Popular Appeal


I once heard of a man who ran a greetings card company – birthdays, anniversaries, Father’s Day, that kind of thing. His method of choosing from the thousands of designs he was sent was to show them to his friends, family and colleagues and ask them to choose their favourites. He would then eliminate the ones they liked best. He actually got rid of the good ones, because any image that could stimulate a strong ‘yes’ in one person would be likely to produce an equally strong ‘no’ in another. The more bland an image, the less risky – and risk isn’t something people want to engage with when giving cards. I guess this is why traditional card shops are full of card designs that say very little but are so characterless as not to offend anyone either. Personally, I have a fondness for cards that insult – my best friends are the ones I can affectionately swear at.

The principle of ‘bland is safe’ applies also to things like jokes, colours, political opinion, music, and public speakers.

Good public speaking is a subjective thing. Qualities, personality traits and speaking styles that one person is impressed by, another disdains.
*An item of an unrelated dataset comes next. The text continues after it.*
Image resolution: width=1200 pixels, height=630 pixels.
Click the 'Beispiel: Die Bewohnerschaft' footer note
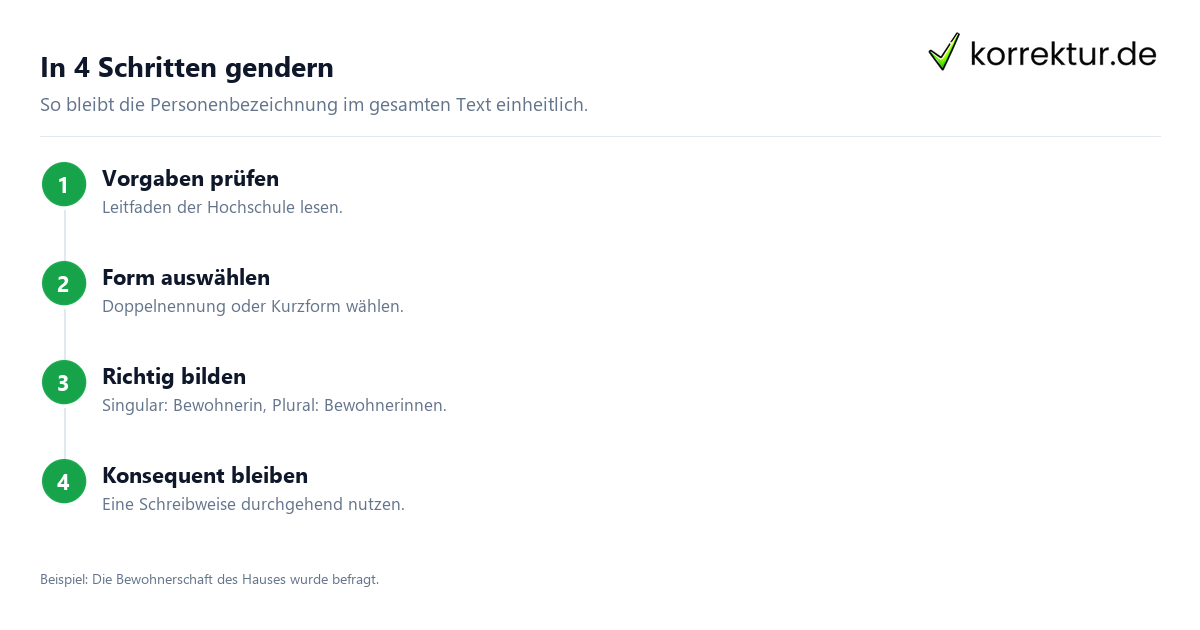click(209, 579)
Some speakers have more popular appeal than others, but anybody who really stands out is likely to have foes as well as fans. As Oliver Emberton puts it, “The only way to avoid pissing people off is to do nothing important.”

This is certainly true of Mr Bingo, an illustrator and now speaker who has built a career on sending people insulting postcards. His speaking style is informal, like stand-up comedy, rough at the edges, and delivered in an unfriendly, disengaged tone of voice. He swears all the time. Those that like him, like him a lot – but he’s not going to be everybody’s cup of tea.

Of course ‘what works’ in public speaking is so dependent on context – what works for Mr Bingo may be entirely inappropriate for a scientific conference lecture.

So consider for a moment your own context and where you are as a speaker. Do you play it safe or do you take risks? And is there room for you to expand your range? Would it benefit you to liven things up a bit or maybe tone things down?

In the big picture, what kind of speaker do you want to be?

Comments welcome.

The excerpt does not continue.